*Problems and tasks:*
**A)** Transcribe the part of the historical society newsletter that opens with the words containing "We will be treated" and closes with "the 10th October.".
**B)** Answer these questions using the historical society newsletter:
(i) What is the street address of the Ashfield Polish Club?
(ii) Where did Eva's father initially work in Australia?
(iii) Which body approved the DA for Sunnyside, and on what date?

*Excerpt provided:*

------------------------

Ashfield & District Historical Society Inc
Series 3, No. 83 – October 2017
The 50 Year History of the Polish Community in Ashfield
THE ASHFIELD POLISH CLUB
73-75 Norton Street Ashfield Sunday
29 October 2017
2 – 4pm
Members of the Polish Club have agreed to host members and friends of our Society to a special afternoon at their Club where Eva Habijanec and other members will talk about how a large number of ‘displaced’ Polish people gathered post-war to live near to Ashfield in the late 1940s and 50s and finally established the Polish Club. Eva’s parents came to Australia separately from Poland and Siberia. Her father initially worked on the Snowy Mountains Scheme and her mother worked at Kims on the Beach at Toowoon Bay before they met and married. Please take a close look at the photograph to see if you can identify anyone. Halina and current members of the Polish Club have a few names but would like to know more. If you can help please let her know at the upcoming function or email us email@example.com with the information. Thank you in advance.
We will be treated to afternoon tea at the Club and shown around the buildings. There will be some photos and memorabilia on show.
As noted in the last newsletter, alterations and additions to dwelling houses continues to comprise most of the DAs referred to the Society for comment. Increasingly these applications are at a cost to useable ‘backyards’, so necessary for the play space and outdoor recreation that many applicants with young families actually need. An example is the DA for rear two storey additions to Sunnyside , 10 Arthur Street Ashfield , which was approved by the Inner West Planning Panel on the 10th October.

------------------------

*Data supplied:*
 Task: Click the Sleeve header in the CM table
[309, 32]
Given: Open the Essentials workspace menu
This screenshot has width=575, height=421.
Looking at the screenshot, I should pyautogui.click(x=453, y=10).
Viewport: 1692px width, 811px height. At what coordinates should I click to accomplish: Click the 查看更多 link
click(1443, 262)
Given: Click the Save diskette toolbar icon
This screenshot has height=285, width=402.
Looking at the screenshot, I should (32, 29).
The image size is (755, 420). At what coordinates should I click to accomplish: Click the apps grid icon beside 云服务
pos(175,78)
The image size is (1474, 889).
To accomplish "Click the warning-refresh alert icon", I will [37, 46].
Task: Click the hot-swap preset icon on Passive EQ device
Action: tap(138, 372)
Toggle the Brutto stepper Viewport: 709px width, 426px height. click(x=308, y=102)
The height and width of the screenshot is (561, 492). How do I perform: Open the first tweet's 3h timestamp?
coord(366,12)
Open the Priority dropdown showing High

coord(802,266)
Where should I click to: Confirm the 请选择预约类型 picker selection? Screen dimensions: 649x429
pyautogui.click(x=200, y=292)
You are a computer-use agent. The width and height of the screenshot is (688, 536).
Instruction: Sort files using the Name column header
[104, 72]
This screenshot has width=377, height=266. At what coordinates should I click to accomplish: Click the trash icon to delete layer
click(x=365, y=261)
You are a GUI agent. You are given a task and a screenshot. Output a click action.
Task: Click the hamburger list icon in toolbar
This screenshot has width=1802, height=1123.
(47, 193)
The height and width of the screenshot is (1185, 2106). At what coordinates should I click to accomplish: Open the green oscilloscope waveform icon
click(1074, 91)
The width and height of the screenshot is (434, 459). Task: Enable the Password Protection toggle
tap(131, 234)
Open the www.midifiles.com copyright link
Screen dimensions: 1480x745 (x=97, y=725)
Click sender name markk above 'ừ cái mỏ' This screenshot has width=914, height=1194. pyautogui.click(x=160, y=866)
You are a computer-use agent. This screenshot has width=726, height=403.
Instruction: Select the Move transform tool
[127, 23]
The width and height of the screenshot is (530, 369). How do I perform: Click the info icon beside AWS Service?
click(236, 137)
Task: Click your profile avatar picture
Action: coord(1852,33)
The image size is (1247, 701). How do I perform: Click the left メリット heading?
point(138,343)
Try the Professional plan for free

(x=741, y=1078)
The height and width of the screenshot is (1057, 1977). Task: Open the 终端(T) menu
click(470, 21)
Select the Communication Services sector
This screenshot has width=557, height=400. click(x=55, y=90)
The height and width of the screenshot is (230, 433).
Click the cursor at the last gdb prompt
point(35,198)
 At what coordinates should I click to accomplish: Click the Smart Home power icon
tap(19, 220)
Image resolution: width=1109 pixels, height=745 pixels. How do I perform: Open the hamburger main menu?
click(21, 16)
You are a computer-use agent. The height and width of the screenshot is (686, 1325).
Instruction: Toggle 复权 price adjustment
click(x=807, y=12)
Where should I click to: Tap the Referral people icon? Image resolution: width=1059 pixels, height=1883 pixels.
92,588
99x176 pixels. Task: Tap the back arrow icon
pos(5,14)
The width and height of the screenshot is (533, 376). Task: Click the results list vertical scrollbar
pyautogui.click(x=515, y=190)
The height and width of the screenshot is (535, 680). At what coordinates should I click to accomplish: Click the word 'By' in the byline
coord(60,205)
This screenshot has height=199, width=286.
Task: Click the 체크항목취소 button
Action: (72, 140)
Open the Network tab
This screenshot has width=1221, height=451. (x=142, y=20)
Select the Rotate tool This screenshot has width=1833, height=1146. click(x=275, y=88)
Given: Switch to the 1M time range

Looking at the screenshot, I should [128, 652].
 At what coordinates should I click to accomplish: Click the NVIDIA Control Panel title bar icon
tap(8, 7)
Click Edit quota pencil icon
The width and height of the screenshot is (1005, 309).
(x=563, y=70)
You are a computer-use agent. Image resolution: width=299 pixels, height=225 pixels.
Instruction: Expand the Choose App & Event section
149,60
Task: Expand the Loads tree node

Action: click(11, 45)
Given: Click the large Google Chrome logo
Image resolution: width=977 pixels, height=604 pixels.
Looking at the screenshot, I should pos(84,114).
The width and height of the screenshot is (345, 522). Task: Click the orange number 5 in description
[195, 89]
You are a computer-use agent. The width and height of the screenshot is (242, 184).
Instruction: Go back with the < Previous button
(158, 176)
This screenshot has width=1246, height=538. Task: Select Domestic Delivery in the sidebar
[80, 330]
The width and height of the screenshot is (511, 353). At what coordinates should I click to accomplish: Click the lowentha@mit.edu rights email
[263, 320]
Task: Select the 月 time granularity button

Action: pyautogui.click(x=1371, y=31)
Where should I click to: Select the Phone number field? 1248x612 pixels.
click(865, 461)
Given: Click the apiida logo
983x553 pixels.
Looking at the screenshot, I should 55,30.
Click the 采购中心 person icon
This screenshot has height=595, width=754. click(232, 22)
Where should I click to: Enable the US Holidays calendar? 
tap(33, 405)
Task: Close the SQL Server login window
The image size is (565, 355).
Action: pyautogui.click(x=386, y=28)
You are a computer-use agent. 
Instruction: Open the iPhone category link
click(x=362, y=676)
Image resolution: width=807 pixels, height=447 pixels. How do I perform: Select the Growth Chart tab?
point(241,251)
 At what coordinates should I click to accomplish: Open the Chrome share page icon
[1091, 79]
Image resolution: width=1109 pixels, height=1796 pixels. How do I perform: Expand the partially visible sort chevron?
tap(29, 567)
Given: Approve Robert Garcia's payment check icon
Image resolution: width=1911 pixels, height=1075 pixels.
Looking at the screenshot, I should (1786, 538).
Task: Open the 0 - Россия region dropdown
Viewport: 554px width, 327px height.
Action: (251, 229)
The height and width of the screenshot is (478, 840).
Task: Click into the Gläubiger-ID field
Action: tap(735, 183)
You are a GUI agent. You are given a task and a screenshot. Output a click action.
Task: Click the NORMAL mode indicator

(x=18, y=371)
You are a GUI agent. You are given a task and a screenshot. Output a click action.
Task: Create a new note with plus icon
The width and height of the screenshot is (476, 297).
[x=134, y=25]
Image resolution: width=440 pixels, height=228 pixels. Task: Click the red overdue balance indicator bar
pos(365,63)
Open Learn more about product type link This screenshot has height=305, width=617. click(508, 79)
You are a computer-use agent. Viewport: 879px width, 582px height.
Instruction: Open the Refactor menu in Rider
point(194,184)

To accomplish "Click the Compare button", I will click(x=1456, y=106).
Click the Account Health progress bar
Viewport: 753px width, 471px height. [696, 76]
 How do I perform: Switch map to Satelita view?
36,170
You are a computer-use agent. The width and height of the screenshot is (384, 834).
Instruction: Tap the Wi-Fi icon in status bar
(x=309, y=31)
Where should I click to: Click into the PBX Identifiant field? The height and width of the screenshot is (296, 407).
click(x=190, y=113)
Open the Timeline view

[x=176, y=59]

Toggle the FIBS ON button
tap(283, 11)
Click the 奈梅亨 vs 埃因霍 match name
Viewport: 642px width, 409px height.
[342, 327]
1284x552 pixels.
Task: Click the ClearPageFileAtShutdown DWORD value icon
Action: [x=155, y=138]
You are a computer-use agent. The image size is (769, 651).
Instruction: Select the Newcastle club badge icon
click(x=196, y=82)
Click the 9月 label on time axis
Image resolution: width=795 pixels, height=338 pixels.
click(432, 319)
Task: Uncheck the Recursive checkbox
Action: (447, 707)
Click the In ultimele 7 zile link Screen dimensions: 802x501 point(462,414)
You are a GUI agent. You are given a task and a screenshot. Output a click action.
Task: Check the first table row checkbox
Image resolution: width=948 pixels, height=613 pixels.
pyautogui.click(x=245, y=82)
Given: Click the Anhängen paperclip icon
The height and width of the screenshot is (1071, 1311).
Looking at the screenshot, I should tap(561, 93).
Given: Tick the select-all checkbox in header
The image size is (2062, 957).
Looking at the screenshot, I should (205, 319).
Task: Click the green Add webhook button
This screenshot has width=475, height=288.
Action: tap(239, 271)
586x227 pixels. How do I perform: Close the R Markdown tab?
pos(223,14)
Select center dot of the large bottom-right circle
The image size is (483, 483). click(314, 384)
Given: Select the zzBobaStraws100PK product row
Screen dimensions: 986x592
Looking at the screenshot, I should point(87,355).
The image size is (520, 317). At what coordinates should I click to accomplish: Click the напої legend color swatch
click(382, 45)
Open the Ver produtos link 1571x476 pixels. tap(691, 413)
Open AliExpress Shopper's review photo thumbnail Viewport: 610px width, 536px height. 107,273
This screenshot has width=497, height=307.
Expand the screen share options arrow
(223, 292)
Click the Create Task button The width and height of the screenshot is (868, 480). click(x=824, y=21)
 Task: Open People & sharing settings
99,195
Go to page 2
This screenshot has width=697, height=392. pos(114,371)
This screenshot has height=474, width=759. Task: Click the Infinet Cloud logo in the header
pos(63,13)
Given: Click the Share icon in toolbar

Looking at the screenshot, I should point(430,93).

------------------------

*Task answers:*
**A)**
We will be treated to afternoon tea at the Club and shown around the buildings. There will be some photos and memorabilia on show.
As noted in the last newsletter, alterations and additions to dwelling houses continues to comprise most of the DAs referred to the Society for comment. Increasingly these applications are at a cost to useable ‘backyards’, so necessary for the play space and outdoor recreation that many applicants with young families actually need. An example is the DA for rear two storey additions to Sunnyside , 10 Arthur Street Ashfield , which was approved by the Inner West Planning Panel on the 10th October.

**B)**
(i) 73-75 Norton Street, Ashfield.
(ii) On the Snowy Mountains Scheme.
(iii) The Inner West Planning Panel approved it on the 10th October.